**Trecho do documento**.
____________________

Título: Botos adotam família no Amazonas
Autor: Liège Albuquerque
Fonte: O Estado de São Paulo, 26/06/2005, Vida&, p. A28

Brincalhões, eles são a principal atração de um restaurante a 115 km de Manaus

MANAUS - Dani é o mais ciumento e não pode ver a "mãe" acariciar os irmãos que vai logo bicando para afastá-los. A cena seria corriqueira se fosse protagonizada por animais de estimação e seus donos fora d'água, mas é estrelada por botos cor-de-rosa e sua "mãe" humana nos fundos de um pequeno restaurante em Novo Airão, a 115 quilômetros de Manaus. Marilda Medeiros, de 35 anos, abriga no quintal típico amazônico, o Rio Negro, 12 botos cor-de-rosa que têm uma relação de cachorros mansos com ela e as duas filhas há mais de sete anos. "Pára com isso, Curumim, comporte-se", diz a "irmã" mais velha dos botos, Marisa, de 16 anos, nadando com os animais e tentando se desvencilhar de um dos mais afoitos. Monique, de 14, é a que tem menos voz de comando e não se importa com a bagunça dos companheiros de brincadeiras. Fazendo inveja aos turistas, ela agarra a barbatana de um deles e vai sendo puxada dentro d'água.

____________________

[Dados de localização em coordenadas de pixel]
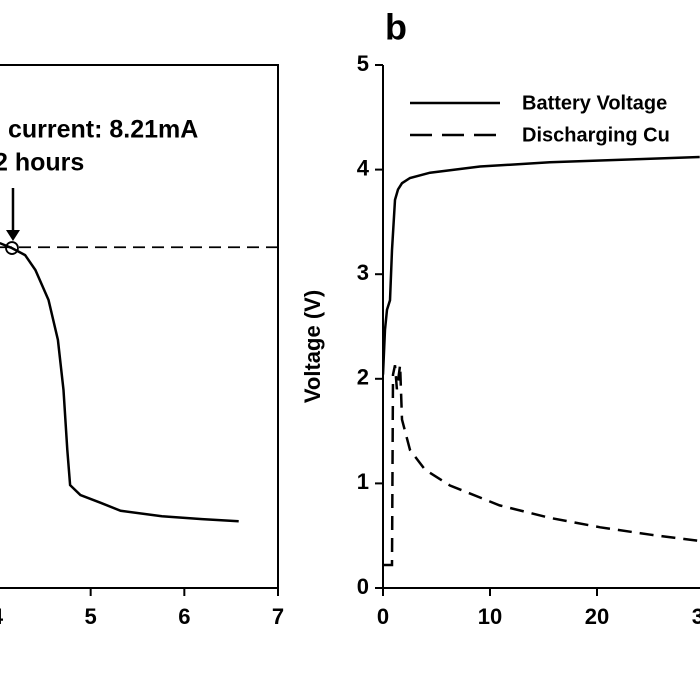  I want to click on marker, so click(12, 248).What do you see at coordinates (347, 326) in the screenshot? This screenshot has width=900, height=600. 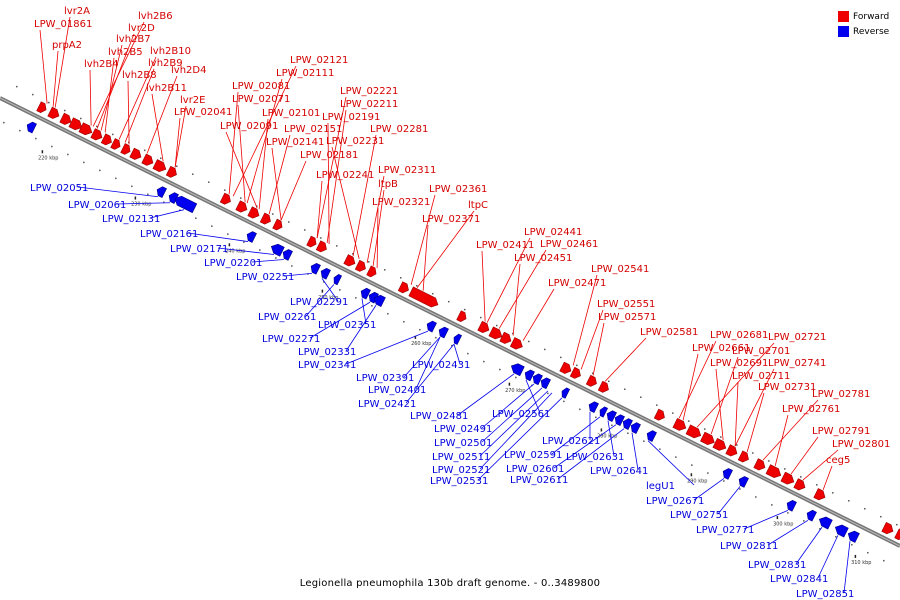 I see `reverse-gene-label: LPW_02351` at bounding box center [347, 326].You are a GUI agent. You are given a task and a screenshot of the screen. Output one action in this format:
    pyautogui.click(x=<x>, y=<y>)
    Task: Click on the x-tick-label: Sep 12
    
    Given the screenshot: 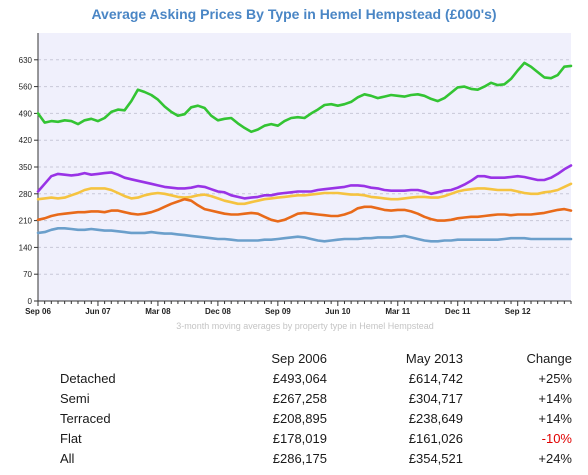 What is the action you would take?
    pyautogui.click(x=518, y=312)
    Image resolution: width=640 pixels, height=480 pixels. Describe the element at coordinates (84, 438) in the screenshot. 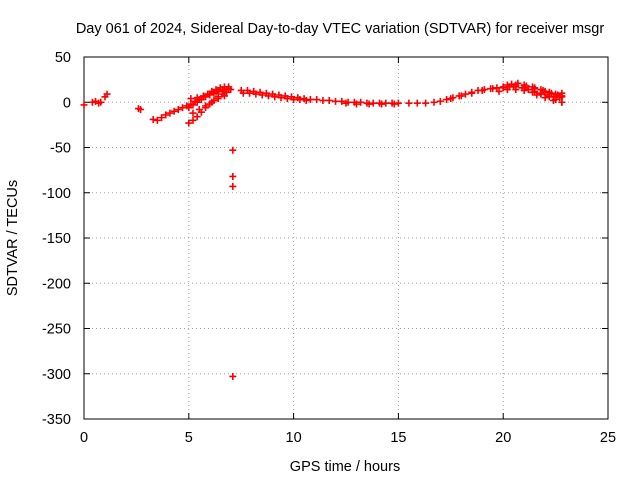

____________________

**Objetivo do exercício**.
Responda com base na reportagem sobre os botos no Amazonas:
(a) A quantos quilômetros de Manaus fica o restaurante em Novo Airão?
(b) Quantos botos cor-de-rosa Marilda Medeiros abriga no Rio Negro?
(c) Qual é a idade de Marisa?
Os dados não têm relação com a reportagem.

**Resposta do exercício**.
(a) A 115 quilômetros.
(b) 12 botos.
(c) 16 anos.